*Work required*:
Output, word for word, the lines of this listing that fall between the line with "Toggle the 使用精确解析器" and the line with "Click the Win", counting both of those lines, and no others.

########

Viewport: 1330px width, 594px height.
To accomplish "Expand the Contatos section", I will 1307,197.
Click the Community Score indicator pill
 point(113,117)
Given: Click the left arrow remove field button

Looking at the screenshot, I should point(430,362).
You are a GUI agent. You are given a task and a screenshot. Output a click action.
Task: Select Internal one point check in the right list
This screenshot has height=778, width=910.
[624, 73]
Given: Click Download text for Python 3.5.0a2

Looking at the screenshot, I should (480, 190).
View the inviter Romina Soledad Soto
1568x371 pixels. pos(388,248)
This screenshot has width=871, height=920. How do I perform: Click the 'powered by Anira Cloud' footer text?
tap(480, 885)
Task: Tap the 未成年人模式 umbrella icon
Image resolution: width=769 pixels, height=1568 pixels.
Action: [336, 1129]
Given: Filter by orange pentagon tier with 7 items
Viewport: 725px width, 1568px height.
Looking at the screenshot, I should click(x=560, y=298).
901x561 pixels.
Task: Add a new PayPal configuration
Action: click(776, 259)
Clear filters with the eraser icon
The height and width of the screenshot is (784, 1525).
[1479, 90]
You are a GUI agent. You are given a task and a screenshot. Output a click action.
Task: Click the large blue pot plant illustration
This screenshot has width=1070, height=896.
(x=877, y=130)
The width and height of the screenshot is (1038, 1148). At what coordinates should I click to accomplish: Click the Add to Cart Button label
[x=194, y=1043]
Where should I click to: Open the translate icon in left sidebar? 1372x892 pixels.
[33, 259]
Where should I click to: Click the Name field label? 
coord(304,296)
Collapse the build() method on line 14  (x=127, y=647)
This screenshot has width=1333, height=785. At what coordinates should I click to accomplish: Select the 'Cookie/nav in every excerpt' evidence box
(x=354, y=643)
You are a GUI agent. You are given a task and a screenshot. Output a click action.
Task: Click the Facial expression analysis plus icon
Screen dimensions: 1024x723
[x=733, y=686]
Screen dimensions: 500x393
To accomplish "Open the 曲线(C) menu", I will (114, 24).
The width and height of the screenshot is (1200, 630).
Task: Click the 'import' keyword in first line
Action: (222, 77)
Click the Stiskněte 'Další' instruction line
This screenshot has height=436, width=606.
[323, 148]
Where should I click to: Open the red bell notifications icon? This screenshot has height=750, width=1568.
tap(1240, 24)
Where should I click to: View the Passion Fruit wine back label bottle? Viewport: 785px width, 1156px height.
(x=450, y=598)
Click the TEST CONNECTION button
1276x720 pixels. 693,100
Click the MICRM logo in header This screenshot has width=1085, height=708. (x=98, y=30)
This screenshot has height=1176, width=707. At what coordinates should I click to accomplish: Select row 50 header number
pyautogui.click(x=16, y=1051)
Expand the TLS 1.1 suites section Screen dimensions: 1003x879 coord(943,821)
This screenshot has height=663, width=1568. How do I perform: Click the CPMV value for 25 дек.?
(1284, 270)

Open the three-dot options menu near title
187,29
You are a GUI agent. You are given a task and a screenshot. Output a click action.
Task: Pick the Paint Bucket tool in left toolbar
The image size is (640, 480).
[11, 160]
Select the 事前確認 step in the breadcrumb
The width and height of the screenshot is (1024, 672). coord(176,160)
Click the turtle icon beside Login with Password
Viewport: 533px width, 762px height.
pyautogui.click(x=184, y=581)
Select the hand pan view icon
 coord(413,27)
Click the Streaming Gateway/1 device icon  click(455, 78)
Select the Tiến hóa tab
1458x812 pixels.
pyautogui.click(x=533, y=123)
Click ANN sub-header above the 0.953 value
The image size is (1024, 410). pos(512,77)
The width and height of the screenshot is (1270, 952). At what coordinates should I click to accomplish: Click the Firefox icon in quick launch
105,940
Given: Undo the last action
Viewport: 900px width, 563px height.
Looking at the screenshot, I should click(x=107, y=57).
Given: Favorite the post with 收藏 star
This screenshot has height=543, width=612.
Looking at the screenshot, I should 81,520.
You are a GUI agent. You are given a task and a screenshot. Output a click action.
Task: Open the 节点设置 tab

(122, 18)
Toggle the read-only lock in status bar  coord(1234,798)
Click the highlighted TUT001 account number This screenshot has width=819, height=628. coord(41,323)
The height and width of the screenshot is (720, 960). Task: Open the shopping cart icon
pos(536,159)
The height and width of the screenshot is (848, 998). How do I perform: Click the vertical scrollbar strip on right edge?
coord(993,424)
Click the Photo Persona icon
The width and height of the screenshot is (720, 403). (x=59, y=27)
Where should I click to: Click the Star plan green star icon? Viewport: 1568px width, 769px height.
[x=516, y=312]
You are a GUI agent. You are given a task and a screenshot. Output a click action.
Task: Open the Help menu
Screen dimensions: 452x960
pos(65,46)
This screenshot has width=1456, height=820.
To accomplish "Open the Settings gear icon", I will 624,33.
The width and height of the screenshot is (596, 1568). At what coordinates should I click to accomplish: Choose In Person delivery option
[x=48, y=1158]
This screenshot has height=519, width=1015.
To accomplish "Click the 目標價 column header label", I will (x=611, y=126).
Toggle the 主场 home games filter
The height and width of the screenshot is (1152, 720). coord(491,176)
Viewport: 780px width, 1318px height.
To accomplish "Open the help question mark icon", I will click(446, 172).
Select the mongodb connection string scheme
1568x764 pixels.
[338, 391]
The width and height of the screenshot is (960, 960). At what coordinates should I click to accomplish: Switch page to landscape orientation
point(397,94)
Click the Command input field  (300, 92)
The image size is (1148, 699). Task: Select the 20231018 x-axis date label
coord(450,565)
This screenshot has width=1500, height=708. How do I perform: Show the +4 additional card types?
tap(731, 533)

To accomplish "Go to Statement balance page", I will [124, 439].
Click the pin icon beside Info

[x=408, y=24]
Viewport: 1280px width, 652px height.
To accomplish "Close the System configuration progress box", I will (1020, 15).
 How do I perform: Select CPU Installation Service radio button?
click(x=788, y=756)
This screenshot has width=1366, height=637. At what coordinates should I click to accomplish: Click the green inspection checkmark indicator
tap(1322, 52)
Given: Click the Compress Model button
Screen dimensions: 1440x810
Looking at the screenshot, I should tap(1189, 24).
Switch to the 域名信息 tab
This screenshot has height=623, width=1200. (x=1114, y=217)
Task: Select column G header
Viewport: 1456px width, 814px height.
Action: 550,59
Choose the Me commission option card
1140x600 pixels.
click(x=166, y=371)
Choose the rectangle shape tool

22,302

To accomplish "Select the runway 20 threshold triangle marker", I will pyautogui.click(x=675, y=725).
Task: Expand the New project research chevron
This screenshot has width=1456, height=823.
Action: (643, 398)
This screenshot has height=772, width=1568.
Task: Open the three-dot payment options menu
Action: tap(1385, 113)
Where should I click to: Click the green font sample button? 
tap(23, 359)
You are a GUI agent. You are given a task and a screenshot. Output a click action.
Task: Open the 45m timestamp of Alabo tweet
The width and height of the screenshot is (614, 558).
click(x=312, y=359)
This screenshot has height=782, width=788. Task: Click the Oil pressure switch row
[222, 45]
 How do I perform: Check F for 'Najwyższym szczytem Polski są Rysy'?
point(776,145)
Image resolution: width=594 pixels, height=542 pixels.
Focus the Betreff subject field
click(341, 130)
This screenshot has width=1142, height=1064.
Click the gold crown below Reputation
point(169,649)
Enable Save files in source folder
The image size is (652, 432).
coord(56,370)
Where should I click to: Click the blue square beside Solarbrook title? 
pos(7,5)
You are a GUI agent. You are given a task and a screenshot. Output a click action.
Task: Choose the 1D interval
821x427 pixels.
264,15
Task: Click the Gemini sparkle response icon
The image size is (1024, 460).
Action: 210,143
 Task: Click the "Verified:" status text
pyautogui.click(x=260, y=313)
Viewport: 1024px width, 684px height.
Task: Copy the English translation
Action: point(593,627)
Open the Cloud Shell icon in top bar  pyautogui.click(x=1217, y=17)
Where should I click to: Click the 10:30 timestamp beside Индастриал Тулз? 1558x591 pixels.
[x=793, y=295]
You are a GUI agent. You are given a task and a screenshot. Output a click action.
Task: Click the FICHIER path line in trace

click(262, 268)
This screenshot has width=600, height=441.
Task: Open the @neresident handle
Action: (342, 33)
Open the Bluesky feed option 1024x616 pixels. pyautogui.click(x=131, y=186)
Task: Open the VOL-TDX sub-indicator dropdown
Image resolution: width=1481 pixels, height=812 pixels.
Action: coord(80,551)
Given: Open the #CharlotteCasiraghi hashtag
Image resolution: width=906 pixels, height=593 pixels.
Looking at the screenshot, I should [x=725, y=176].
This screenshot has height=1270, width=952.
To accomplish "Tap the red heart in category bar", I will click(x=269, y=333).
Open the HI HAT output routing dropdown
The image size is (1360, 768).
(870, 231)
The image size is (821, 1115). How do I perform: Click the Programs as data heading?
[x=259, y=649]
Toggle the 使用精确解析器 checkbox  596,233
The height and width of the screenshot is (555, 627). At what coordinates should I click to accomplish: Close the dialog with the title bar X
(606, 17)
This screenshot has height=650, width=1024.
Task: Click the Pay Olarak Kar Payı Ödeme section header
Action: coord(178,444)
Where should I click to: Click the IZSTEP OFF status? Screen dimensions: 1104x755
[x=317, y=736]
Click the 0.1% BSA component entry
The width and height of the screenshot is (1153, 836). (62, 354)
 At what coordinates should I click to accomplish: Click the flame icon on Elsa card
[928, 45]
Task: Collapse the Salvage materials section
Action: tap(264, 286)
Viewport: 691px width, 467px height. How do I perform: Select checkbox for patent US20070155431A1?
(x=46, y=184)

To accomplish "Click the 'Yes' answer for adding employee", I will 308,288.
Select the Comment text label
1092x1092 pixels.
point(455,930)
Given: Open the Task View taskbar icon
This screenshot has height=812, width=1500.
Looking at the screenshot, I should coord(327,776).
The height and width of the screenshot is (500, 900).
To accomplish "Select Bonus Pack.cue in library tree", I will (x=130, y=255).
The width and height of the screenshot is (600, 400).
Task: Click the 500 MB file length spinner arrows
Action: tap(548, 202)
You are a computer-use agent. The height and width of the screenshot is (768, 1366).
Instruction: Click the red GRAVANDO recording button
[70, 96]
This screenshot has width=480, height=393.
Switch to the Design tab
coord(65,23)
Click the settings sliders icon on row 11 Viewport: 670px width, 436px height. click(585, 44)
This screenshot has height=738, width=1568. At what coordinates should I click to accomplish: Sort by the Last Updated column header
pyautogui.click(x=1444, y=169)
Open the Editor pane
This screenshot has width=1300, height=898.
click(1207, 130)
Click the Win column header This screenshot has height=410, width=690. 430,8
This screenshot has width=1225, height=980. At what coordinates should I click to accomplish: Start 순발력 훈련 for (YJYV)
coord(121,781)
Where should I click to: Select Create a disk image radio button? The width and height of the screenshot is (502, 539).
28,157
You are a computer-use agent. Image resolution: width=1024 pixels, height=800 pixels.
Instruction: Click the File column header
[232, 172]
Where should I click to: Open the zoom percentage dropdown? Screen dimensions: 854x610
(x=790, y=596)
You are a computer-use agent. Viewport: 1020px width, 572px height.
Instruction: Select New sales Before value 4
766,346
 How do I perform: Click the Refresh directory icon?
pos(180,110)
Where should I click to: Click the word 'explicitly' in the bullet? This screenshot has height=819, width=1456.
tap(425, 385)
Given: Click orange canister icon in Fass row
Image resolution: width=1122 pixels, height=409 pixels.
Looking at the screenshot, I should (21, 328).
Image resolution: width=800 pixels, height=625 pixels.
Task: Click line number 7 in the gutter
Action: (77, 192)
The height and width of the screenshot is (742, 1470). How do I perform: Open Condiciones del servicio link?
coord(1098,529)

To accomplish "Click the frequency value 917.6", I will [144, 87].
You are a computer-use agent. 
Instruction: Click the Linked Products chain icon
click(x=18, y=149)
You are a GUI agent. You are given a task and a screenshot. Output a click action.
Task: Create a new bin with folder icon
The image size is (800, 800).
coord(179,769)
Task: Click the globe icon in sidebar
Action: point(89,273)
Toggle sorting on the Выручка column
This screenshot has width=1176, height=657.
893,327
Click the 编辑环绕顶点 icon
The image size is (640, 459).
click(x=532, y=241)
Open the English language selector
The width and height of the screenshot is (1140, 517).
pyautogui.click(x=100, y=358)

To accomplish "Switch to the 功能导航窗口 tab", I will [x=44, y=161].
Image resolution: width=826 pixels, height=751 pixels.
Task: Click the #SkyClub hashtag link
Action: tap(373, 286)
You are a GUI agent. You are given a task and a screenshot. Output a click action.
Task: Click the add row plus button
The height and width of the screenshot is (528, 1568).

########

*Exercise result*:
Toggle the 使用精确解析器 checkbox  596,233
The height and width of the screenshot is (555, 627). At what coordinates should I click to accomplish: Close the dialog with the title bar X
(606, 17)
This screenshot has height=650, width=1024.
Task: Click the Pay Olarak Kar Payı Ödeme section header
Action: coord(178,444)
Where should I click to: Click the IZSTEP OFF status? Screen dimensions: 1104x755
[x=317, y=736]
Click the 0.1% BSA component entry
The width and height of the screenshot is (1153, 836). (62, 354)
 At what coordinates should I click to accomplish: Click the flame icon on Elsa card
[928, 45]
Task: Collapse the Salvage materials section
Action: tap(264, 286)
Viewport: 691px width, 467px height. How do I perform: Select checkbox for patent US20070155431A1?
(x=46, y=184)

To accomplish "Click the 'Yes' answer for adding employee", I will 308,288.
Select the Comment text label
1092x1092 pixels.
point(455,930)
Given: Open the Task View taskbar icon
This screenshot has height=812, width=1500.
Looking at the screenshot, I should coord(327,776).
The height and width of the screenshot is (500, 900).
To accomplish "Select Bonus Pack.cue in library tree", I will (x=130, y=255).
The width and height of the screenshot is (600, 400).
Task: Click the 500 MB file length spinner arrows
Action: tap(548, 202)
You are a computer-use agent. The height and width of the screenshot is (768, 1366).
Instruction: Click the red GRAVANDO recording button
[70, 96]
This screenshot has width=480, height=393.
Switch to the Design tab
coord(65,23)
Click the settings sliders icon on row 11 Viewport: 670px width, 436px height. click(585, 44)
This screenshot has height=738, width=1568. At what coordinates should I click to accomplish: Sort by the Last Updated column header
pyautogui.click(x=1444, y=169)
Open the Editor pane
This screenshot has width=1300, height=898.
click(1207, 130)
Click the Win column header This screenshot has height=410, width=690. 430,8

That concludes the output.